Задание A:
Выпишите из отрывка все имена и фамилии людей в том виде, в каком они там написаны.
Задание B:
Подхватите отрывок о Чернобыле и Мессбауэре и продолжите его после последнего предложения.

Отрывок текста:
· · ·

В апреле 1986 года грянула чернобыльская катастрофа, и Евгений Павлович оказался на передовой. В числе других наших героических спасателей он был на месте ядерной аварии, пытаясь найти способы остановить распространение радиации, смертельно опасной для всего живого. Точно такой же смертельной опасности он подвергал и самого себя. Немало наших ученых кинулось спасать человечество от ядерной угрозы, ради общего блага пожертвовав своим здоровьем, а в некоторых случаях и своей жизнью. Вечная им слава!


В будние дни, когда Мессбауэр приезжал к нам в Москву, я их с Юрой практически не видела. У них была напряженная научная программа, которой они были заняты с раннего утра и до позднего вечера. Помимо работы в Курчатнике, Рудольф активно сотрудничал с другими московскими институтами, в том числе с институтом Хим-Физики, где директором в то время был академик В.И.Гольданский, с которым они были давними и близкими друзьями, и другими научными центрами.

· · ·

[Строки о координатах целей]

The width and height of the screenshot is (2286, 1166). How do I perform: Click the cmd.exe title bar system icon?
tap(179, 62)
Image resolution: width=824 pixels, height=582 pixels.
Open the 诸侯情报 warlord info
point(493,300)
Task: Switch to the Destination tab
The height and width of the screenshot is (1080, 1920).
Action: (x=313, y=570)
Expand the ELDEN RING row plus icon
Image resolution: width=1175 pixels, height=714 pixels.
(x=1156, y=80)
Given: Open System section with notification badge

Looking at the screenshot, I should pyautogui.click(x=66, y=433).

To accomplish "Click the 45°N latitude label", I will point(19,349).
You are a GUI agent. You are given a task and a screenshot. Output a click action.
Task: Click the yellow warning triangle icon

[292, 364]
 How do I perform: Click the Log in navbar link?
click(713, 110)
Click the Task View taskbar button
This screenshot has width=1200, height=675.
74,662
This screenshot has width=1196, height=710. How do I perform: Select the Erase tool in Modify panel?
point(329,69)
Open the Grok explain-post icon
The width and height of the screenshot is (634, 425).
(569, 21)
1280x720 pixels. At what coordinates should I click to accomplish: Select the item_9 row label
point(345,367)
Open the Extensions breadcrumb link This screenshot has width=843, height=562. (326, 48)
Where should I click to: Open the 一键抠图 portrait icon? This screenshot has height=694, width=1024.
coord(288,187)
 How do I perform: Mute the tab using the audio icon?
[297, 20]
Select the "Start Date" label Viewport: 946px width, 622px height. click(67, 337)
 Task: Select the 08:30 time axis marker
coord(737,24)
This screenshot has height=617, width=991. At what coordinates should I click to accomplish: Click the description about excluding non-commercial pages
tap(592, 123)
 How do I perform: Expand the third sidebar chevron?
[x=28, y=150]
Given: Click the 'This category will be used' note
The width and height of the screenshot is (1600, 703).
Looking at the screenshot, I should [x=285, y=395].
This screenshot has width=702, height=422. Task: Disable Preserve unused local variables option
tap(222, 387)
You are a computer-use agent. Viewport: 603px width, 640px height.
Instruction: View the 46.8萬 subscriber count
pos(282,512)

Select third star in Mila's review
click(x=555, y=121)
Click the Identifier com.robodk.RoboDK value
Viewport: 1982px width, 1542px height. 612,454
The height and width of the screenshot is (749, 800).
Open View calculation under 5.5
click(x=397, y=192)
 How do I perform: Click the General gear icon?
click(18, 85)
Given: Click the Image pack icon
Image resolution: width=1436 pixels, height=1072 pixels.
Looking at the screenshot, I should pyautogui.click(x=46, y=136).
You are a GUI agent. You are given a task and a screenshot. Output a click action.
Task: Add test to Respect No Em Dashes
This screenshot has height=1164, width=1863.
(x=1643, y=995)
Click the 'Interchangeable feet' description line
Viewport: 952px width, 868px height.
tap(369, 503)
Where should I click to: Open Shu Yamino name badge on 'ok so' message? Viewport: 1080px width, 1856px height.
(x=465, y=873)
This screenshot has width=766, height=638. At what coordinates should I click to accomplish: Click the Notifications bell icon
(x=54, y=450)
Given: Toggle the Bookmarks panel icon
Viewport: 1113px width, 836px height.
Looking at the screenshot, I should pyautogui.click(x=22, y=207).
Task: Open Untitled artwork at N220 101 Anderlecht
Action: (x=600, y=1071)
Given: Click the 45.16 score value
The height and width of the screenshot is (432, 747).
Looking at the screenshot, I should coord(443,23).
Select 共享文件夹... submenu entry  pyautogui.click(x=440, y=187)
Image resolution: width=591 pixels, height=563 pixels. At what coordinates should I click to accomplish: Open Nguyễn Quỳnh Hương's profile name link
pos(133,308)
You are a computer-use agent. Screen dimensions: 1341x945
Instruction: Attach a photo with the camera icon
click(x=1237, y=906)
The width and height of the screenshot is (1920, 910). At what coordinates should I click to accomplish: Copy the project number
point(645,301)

· · ·

Ответ A:
Евгений Павлович, Мессбауэр, Юра, Рудольф, В.И.Гольданский

Ответ B:
В один из первых своих приездов в Москву Мессбауэр посетил семинар академика Л.Д. Ландау и потом часто вспоминал о том, в какой своеобразной атмосфере этот семинар проходил. Докладчиком был кто– то из приглашенных иностранцев, – его фамилии Мессбауэр не запомнил, – и Ландау вел семинар на прекрасном английском языке. Иностранный ученый излагал свою работу, состоящую из четырех пунктов, на которые он постарался ответить. Когда докладчик закончил свое выступление, Ландау взял слово и последовательно, пункт за пунктом, опроверг его утверждения. После чего спросил:

– Может быть, кто-нибудь хочет что-то добавить? – желающих выступить, как и следовало ожидать, не нашлось, а на основного докладчика старались не смотреть – вид у него был самый несчастный.

Рассказывая эту историю, Рудольф весело смеялся, как и на все комические происшествия, которые случались с ним в Москве.

Это была единственная встреча Мессбауэра с Л.Д. Ландау.

В связи с этим расскажу один смешной эпизод.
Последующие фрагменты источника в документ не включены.